Boise State takes additional steps to preserve safety on campus and help slow the spread of coronavirus in Idaho’s largest city

Press release sent March 19, 2020

Boise State University announced today that it is taking additional steps to mitigate the spread of coronavirus (COVID-19) in the Boise metro area.

The changes include:

– Urging the small percentage of students remaining in on-campus dormitory-style housing to relocate if at all possible — though accommodations will be made for those who cannot.

– Postponing, cancelling or moving online all campus events through the beginning of May — including the university’s signature recruiting event, Bronco Day, which will be reimagined as a virtual experience for potential students and their families from around Idaho and the country. A final decision has yet to be made about the May 9 commencement.

– Closing all facilities to the general public, including the Student Union Building and the Albertsons Library, and requiring ID cards for access across campus.

– Reducing on-campus operations — but working to maintain the university’s vital research operations when possible.
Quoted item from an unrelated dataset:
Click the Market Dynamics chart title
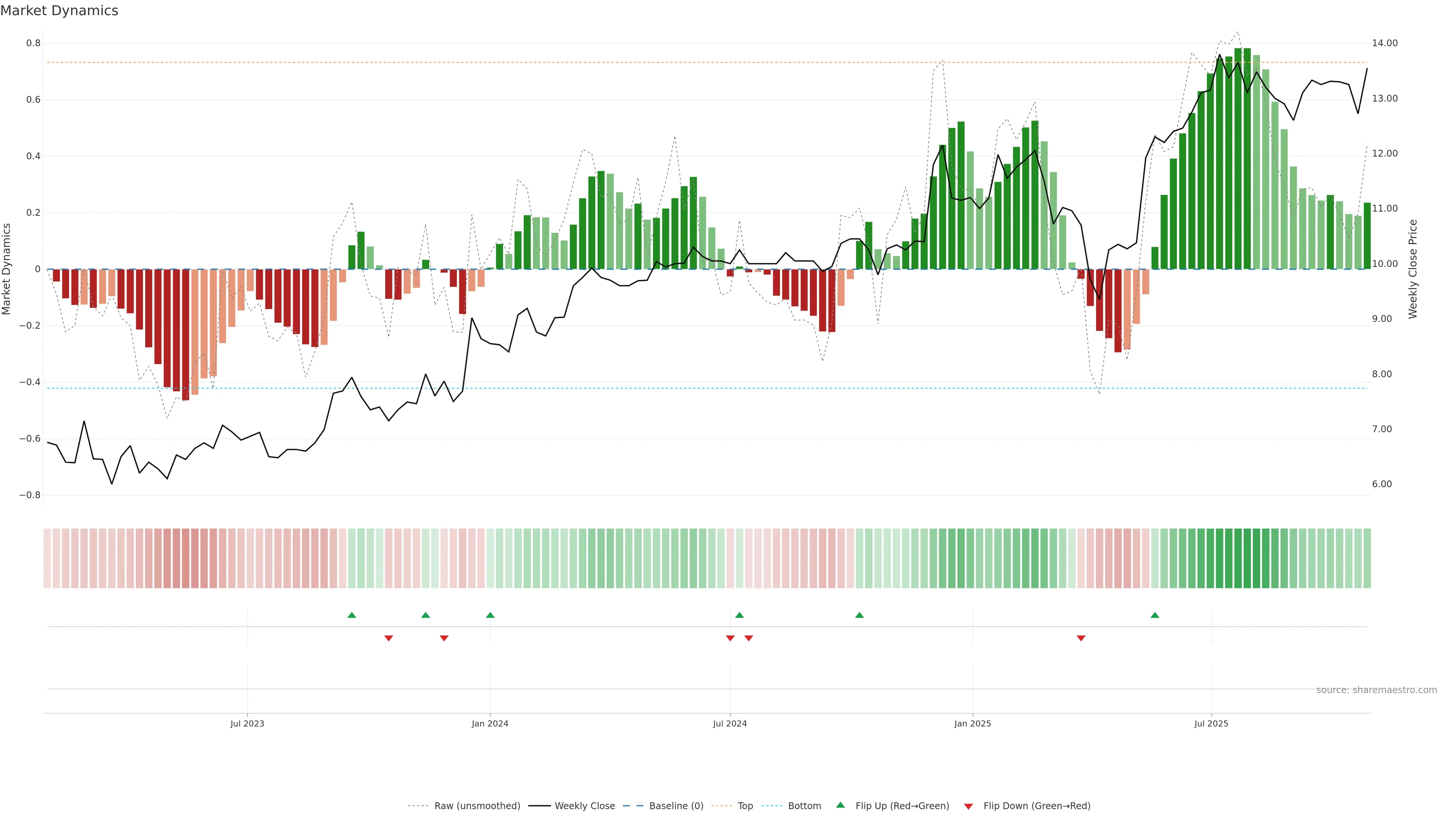1456x819 pixels. pyautogui.click(x=60, y=11)
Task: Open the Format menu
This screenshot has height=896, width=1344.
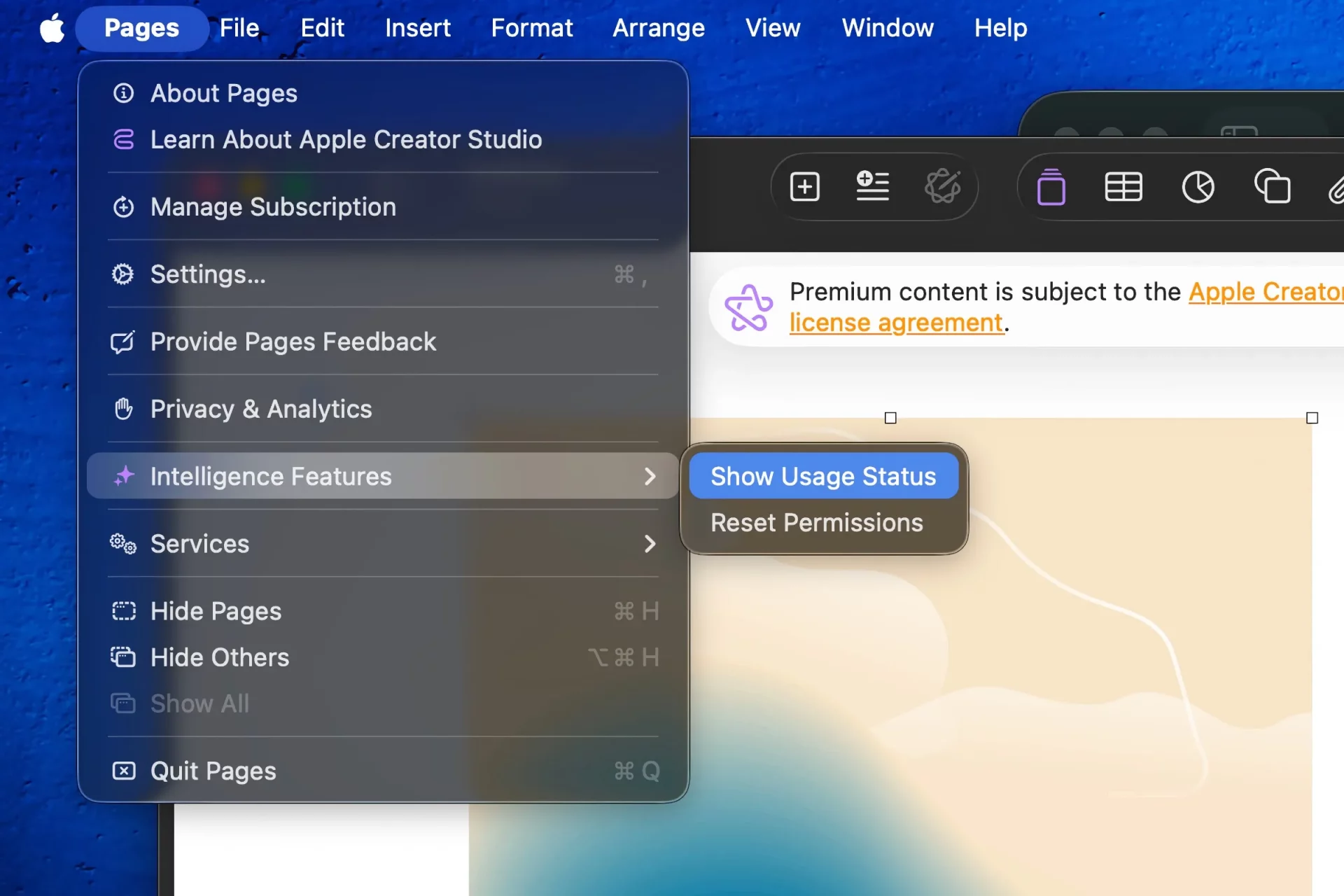Action: (531, 28)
– Temporarily freezing hiring and job-posting across campus, with some exceptions to be determined by the provost and vice presidents.
Last week, the university encouraged students to return home for the remainder of the semester, while shifting all face-to-face courses to remote delivery. Only a small percentage of our student population intended to stay. The increased threat of transmission and the changing guidelines from federal and state public health experts, however, have made it impossible for the university to be able to safely serve students in dormitory-style housing — especially if students returning from spring break will need to self-isolate to prevent any chance of spreading the virus from other states.

In addition, increased travel restrictions and local and regional moves outside the state of Idaho to require citizens to “shelter in place” could prevent students from reaching their families if they wait to return home. Campus staff will assist these students with making arrangements to move home, as well as supporting those students who need to remain.

“I understand the personal toll this is taking on our students, our faculty and our staff,” said Dr. Marlene Tromp, Boise State’s president. “It is hard for most of us to imagine what it must be like to risk losing the joy and celebration that surrounds final weeks of your senior year in college, or the lifelong friendships and intellectual growth that blossom in the final weeks of your first year in campus housing. We also recognize that our faculty and staff will face personal and professional hurdles as we adapt to these challenges. We know that university communities are facing this around the country and the world.

“We will continue to do all we can to serve our students and our community through this crisis,” Dr. Tromp said. “The pace at which this situation has evolved has required us to be nimble. As a public institution that serves the state of Idaho, our efforts are designed to care for the health and wellbeing of our campus and the larger community.”